### Extracted records

===============

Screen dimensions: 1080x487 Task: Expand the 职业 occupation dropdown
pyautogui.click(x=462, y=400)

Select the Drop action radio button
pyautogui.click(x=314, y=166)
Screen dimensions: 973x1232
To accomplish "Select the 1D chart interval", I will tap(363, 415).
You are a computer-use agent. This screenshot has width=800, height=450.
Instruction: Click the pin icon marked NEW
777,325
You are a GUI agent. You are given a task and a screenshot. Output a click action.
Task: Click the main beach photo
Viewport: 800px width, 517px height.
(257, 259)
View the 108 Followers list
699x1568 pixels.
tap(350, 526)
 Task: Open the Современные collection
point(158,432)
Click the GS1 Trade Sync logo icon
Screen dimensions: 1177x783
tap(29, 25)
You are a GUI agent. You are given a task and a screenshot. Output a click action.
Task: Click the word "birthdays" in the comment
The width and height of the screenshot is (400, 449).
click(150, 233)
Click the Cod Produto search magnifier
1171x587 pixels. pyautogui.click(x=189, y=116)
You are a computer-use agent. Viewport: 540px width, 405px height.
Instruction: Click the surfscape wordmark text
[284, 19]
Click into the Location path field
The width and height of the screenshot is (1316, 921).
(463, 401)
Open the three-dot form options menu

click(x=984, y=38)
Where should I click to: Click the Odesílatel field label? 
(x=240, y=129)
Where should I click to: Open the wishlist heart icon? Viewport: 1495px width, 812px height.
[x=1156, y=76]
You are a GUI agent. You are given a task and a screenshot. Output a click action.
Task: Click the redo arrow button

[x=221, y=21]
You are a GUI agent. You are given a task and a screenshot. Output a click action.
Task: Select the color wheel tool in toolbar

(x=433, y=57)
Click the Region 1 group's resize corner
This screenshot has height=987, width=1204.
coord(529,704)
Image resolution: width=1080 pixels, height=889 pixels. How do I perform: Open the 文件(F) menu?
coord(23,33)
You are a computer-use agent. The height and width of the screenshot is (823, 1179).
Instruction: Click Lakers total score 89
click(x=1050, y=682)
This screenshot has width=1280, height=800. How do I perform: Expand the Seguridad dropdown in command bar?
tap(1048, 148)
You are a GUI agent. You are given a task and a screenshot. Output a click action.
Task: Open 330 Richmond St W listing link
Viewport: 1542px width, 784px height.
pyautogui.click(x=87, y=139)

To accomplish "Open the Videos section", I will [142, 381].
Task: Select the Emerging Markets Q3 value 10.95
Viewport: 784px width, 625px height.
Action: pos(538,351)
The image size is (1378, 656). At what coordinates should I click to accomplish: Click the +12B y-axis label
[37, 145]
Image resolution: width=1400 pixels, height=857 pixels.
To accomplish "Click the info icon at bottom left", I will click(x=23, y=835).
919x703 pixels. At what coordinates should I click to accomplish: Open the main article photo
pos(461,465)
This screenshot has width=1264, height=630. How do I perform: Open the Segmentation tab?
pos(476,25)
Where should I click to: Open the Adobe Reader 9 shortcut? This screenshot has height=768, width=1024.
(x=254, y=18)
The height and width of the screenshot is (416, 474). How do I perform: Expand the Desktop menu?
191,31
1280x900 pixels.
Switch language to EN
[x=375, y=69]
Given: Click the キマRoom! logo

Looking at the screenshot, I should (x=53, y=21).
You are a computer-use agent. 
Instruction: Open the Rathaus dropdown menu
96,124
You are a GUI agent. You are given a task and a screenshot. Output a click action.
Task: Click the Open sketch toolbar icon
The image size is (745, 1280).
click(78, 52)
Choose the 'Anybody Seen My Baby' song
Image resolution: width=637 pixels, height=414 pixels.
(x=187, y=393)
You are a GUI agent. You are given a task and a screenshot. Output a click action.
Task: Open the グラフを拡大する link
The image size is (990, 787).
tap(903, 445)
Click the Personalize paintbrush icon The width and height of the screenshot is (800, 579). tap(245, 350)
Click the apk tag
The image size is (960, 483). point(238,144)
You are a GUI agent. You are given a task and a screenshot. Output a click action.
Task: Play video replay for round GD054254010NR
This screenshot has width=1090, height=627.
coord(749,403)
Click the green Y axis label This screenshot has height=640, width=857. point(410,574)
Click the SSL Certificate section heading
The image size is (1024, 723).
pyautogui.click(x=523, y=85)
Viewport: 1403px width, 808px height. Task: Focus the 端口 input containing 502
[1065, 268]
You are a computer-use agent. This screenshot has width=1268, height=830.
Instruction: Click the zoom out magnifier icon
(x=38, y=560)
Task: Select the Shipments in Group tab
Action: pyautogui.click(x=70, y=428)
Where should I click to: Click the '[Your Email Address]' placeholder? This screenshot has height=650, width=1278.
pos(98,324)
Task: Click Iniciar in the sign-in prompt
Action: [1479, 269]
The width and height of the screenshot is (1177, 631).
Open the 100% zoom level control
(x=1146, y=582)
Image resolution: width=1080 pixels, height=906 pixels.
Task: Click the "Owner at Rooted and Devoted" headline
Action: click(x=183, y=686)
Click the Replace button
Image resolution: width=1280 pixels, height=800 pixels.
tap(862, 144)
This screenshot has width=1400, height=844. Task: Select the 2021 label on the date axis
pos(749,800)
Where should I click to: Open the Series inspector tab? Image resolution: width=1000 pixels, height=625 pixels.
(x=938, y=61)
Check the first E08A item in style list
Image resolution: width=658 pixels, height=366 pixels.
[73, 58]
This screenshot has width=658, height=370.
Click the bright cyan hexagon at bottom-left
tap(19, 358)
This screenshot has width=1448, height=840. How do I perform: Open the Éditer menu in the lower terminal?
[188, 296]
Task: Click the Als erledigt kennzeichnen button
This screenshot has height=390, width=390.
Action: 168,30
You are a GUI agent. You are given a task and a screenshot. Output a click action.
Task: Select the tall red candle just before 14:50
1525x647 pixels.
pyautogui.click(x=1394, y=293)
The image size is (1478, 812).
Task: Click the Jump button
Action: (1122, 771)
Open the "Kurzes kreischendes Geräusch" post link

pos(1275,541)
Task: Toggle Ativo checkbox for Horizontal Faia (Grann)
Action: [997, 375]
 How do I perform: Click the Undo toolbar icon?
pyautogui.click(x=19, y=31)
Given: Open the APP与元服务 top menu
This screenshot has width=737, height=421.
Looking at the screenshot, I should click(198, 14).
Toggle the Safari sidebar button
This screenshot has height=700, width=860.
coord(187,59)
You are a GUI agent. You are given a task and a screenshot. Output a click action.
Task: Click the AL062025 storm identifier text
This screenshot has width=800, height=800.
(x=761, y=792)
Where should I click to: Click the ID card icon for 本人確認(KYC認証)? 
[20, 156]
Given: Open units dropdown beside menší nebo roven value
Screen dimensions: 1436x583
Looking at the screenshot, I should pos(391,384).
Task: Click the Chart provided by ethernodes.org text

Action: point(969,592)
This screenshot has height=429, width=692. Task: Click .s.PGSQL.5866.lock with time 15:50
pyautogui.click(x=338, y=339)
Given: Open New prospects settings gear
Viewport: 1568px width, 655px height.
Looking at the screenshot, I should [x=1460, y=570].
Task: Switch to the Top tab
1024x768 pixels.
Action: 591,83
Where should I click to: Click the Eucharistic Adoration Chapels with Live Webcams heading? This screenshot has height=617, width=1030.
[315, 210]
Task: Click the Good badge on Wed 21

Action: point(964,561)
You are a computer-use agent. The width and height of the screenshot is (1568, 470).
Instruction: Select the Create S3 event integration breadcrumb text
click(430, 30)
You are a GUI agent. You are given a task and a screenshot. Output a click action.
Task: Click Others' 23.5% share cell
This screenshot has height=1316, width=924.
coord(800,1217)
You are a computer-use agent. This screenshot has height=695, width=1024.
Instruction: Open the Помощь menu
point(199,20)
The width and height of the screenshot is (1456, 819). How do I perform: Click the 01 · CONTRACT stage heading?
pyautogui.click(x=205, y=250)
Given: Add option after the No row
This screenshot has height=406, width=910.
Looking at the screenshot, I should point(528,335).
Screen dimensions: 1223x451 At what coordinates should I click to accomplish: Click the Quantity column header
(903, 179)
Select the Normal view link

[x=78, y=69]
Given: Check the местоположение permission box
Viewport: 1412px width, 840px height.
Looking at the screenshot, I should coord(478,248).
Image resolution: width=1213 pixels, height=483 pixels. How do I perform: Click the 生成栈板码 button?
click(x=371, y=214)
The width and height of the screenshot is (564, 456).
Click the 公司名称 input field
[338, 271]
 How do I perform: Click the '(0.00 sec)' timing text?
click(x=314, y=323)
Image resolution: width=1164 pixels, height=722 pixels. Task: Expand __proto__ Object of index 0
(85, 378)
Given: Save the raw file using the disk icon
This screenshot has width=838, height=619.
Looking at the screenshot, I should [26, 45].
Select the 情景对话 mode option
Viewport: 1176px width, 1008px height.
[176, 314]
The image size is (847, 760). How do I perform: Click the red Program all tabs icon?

===============

### Task statement
The lines to retype run from the start of the entries through the line containing "Task: Click the word"; reproduce them exactly and add nothing.

### Solved exercise
Screen dimensions: 1080x487 Task: Expand the 职业 occupation dropdown
pyautogui.click(x=462, y=400)

Select the Drop action radio button
pyautogui.click(x=314, y=166)
Screen dimensions: 973x1232
To accomplish "Select the 1D chart interval", I will tap(363, 415).
You are a computer-use agent. This screenshot has width=800, height=450.
Instruction: Click the pin icon marked NEW
777,325
You are a GUI agent. You are given a task and a screenshot. Output a click action.
Task: Click the main beach photo
Viewport: 800px width, 517px height.
(257, 259)
View the 108 Followers list
699x1568 pixels.
tap(350, 526)
 Task: Open the Современные collection
point(158,432)
Click the GS1 Trade Sync logo icon
Screen dimensions: 1177x783
tap(29, 25)
You are a GUI agent. You are given a task and a screenshot. Output a click action.
Task: Click the word "birthdays" in the comment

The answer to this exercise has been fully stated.